All lines at or after the one containing "苗栗機車回收 (194, 346)", up to the last line of the material, must be repeated exactly, and no others.

◇ ◇ ◇ ◇

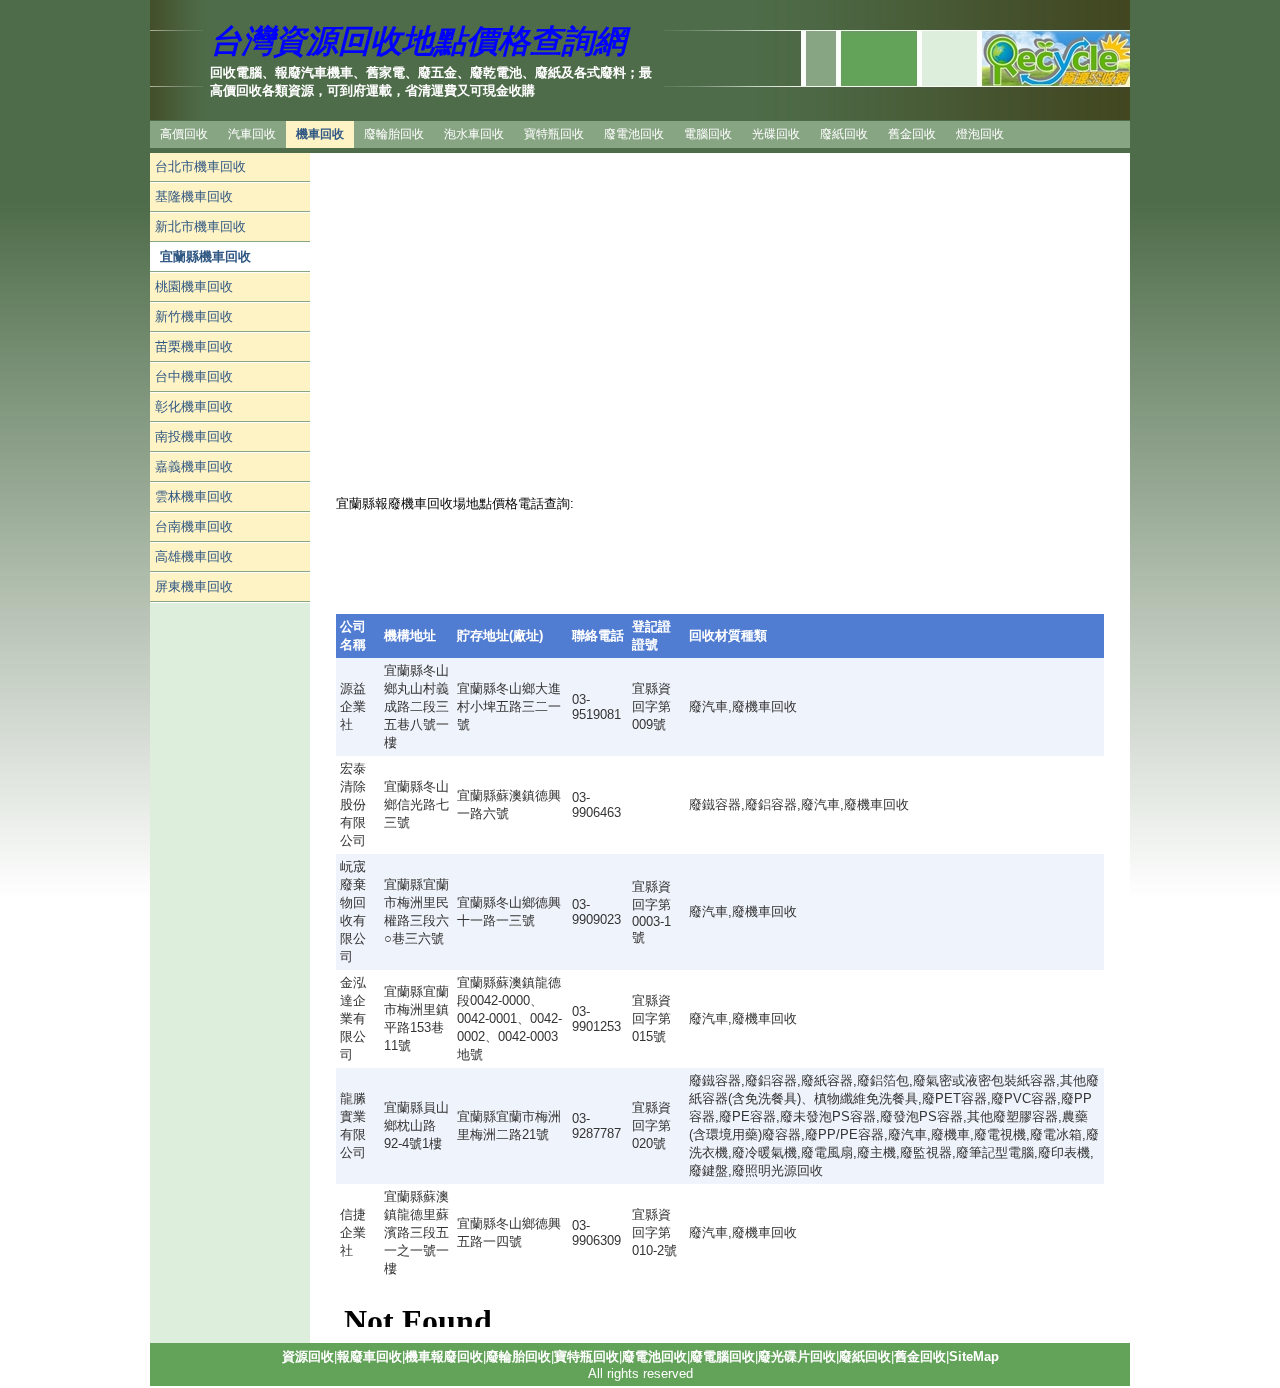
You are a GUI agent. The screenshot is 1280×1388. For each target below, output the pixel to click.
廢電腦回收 (722, 1356)
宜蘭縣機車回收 (205, 256)
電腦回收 (708, 134)
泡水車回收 (474, 134)
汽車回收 (252, 134)
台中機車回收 (194, 376)
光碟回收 (776, 134)
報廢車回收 (369, 1356)
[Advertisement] (230, 903)
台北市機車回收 (200, 166)
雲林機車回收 (194, 496)
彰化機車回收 (194, 406)
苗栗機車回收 (194, 346)
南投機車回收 (194, 436)
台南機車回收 (194, 526)
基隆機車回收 (194, 196)
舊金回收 (912, 134)
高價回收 (184, 134)
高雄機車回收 (194, 556)
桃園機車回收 (194, 286)
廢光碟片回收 (797, 1356)
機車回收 (320, 134)
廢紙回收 (844, 134)
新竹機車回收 (194, 316)
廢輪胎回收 (394, 134)
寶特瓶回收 (554, 134)
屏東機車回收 (194, 586)
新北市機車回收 (200, 226)
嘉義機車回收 (194, 466)
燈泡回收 (980, 134)
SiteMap (974, 1356)
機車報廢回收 (444, 1356)
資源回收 (308, 1356)
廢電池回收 (634, 134)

◇ ◇ ◇ ◇

● Answer box
苗栗機車回收 (194, 346)
南投機車回收 (194, 436)
台南機車回收 (194, 526)
基隆機車回收 (194, 196)
舊金回收 (912, 134)
高價回收 (184, 134)
高雄機車回收 (194, 556)
桃園機車回收 (194, 286)
廢光碟片回收 (797, 1356)
機車回收 (320, 134)
廢紙回收 (844, 134)
新竹機車回收 (194, 316)
廢輪胎回收 (394, 134)
寶特瓶回收 (554, 134)
屏東機車回收 (194, 586)
新北市機車回收 (200, 226)
嘉義機車回收 (194, 466)
燈泡回收 (980, 134)
SiteMap (974, 1356)
機車報廢回收 (444, 1356)
資源回收 (308, 1356)
廢電池回收 (634, 134)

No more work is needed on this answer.